下一刻服務生就帶著如沐春風的笑容說,“既然是店長的朋友,那當然可以進去了。”
還殷勤的為凱撒提起他攜帶的背包,楚子航拒絕了他的好意,村雨還是拿在手里最踏實。
“什么東西嘛。”路明非嘟囔,他用的是中文,服務生聽不懂。
“你們怎么搞成這個樣子,是被打劫了嗎?”余詳看著狼狽的三人調侃。
“打劫加索圖家的繼承人,就怕他有命拿沒命花。”凱撒輕蔑的說。
加索圖家又號稱西西里的加索圖家,他們是西西里最大的黑手黨,如果有人招惹他們,他們就會在深夜穿著芭蕾舞服,跳著芭蕾舞到仇家的家里,用雙管獵槍的子彈填滿整個屋子。
“帶他們去換衣服。”余詳吩咐服務生。
一會兒的功夫,凱撒三人組換洗完畢,看起來容光煥發,之前的狼狽疲累一掃而空。
“叫人搞點吃的,店長。”凱撒大大咧咧的說。
他餓壞了,空著肚子跑了一天,還跟人大戰一場,如果不是強忍著到了地方再吃,他可能連路明非扔掉的面包都不放過。
“已經有人準備了。”余詳輕笑,這么看來貴公子也很接地氣嘛。
“我為大家介紹一下,風間琉璃,我的好朋友。”余詳招招手,坐在角落中的人走過來。
凱撒看到來人的臉,直接拔槍對準他,劍拔弩張的氣氛充斥在整個房間。
“放松,放松。”余詳安撫著凱撒,讓他把槍放下,楚子航也把拔出一半的村雨收回去。
“陽剛的是哥哥,這個是弟弟。”余詳把凱撒按在沙發上。
“風間琉璃,也叫源稚女,是源稚生的孿生弟弟,同時也是蛇岐八家敵對勢力猛鬼眾的二號人物。”余詳說。
“源家次子,源稚女。”風間琉璃鞠了一躬。
凱撒這時也看出不同,兩人實在是太像了,只是粗略的看來,兩人根本沒有任何分別,他剛剛還以為來人是那位黑道家主。
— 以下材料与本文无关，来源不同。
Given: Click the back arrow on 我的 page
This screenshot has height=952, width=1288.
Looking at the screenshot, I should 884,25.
門被打開,酒德麻衣端著三份壽司進來,身后穿著一身職場OL制服的女人則端著三碗剛出鍋的拉面。
“看來你的朋友們都到齊了。”職場女人把劉海別在腦后。
“這是這家店的老板娘,蘇恩熙,酒德麻衣。”余詳說。
蘇恩熙和酒德麻衣點頭示意。
凱撒三人組驚訝,開牛郎店的居然是兩個女人,是什么樣的心情驅使她們開一家牛郎店,路明非很想采訪一下她倆的心路歷程。
“看起來陣容真豪華,猛鬼眾,卡塞爾學院,黑金天鵝。”余詳夸張的說。
“所以我們接下來要怎么做。”凱撒吃著拉面含糊不清的問,他實在太餓了,顧不上什么禮節了,先填飽肚子再說。
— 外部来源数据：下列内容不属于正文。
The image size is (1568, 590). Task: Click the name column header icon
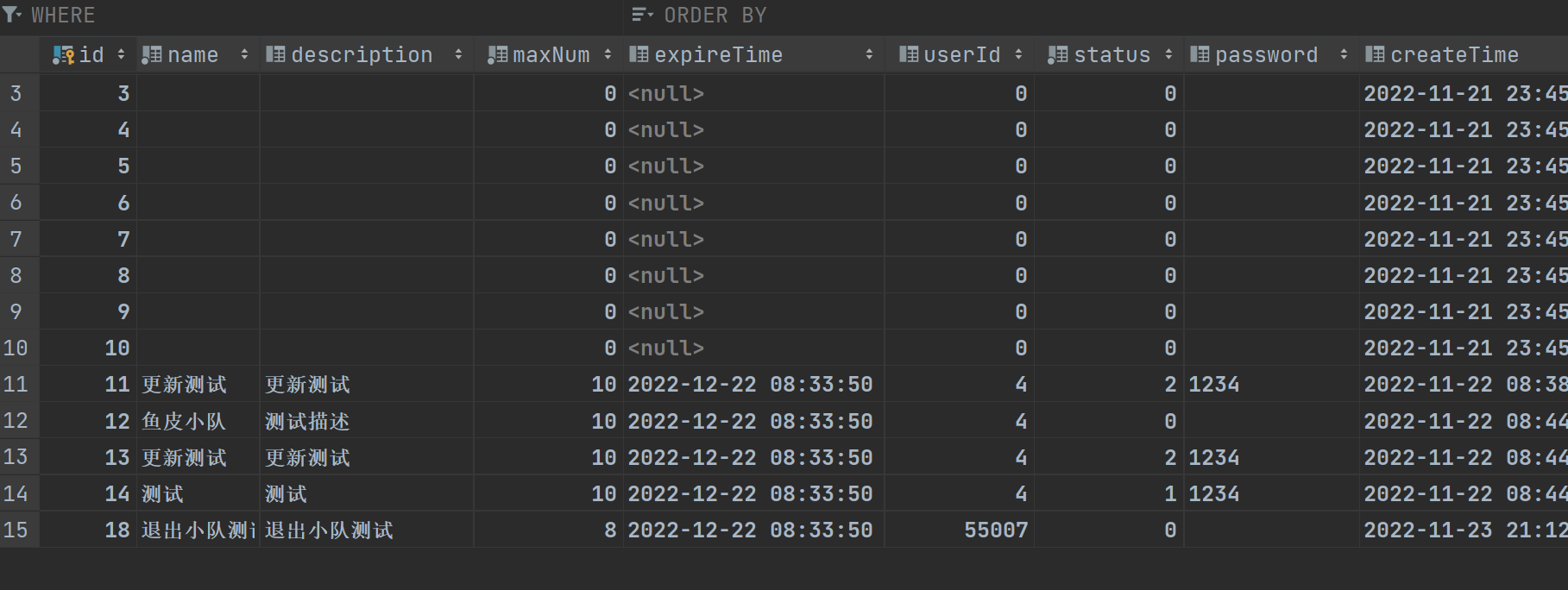151,55
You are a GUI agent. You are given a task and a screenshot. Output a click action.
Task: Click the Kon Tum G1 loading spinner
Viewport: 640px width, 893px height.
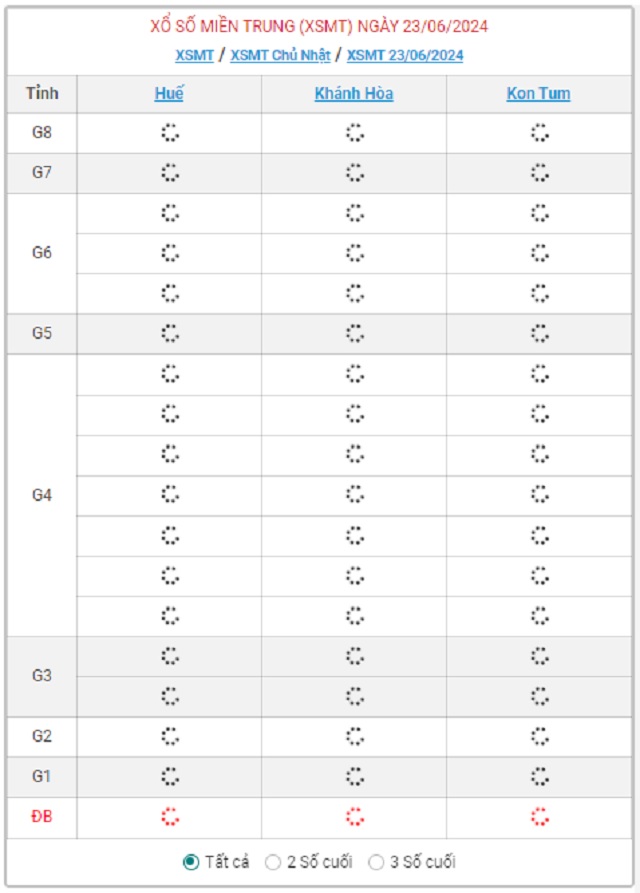(539, 776)
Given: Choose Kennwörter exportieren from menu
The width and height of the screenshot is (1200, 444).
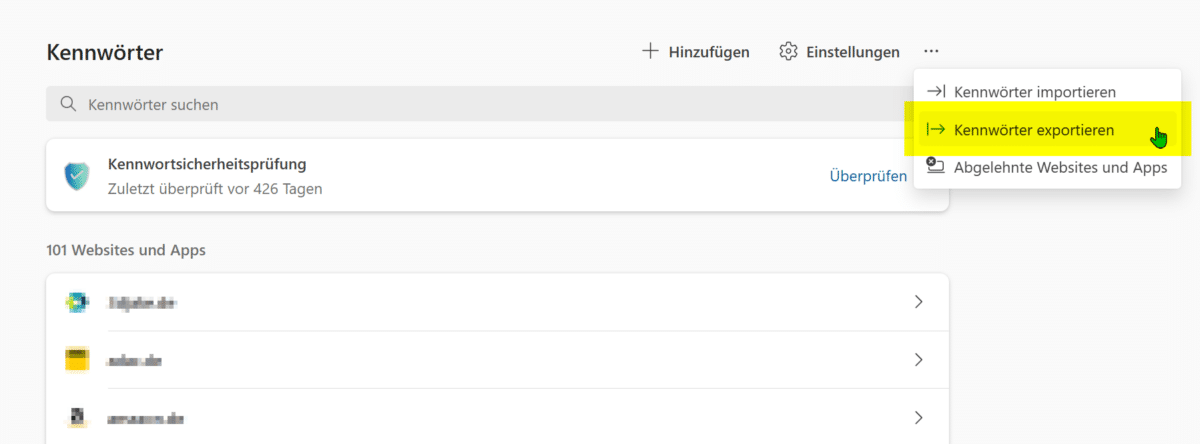Looking at the screenshot, I should (x=1034, y=130).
路明非的拉面已經見底了,壽司還剩下最后一份,其他的都在他肚子里,他還真是好胃口。
“蘇恩熙小姐答應在日·本期間照顧我們,而我們和猛鬼眾暫時有共同的目標,雖然這種關系說斷就斷,但現在還是一股不可小覷的力量。”余詳說。
“學弟你這是傍上了富婆,然后順帶跟黑道大哥拜把子?”路明非驚訝,簡直是神人,軟飯硬吃簡直是我輩楷模。
余詳一頭黑線。
“蘇小姐答應我們呆在店里的條件,就是我們要為她工作。”余詳看路明非那么好胃口,情不自禁拿了一個壽司塞進嘴里。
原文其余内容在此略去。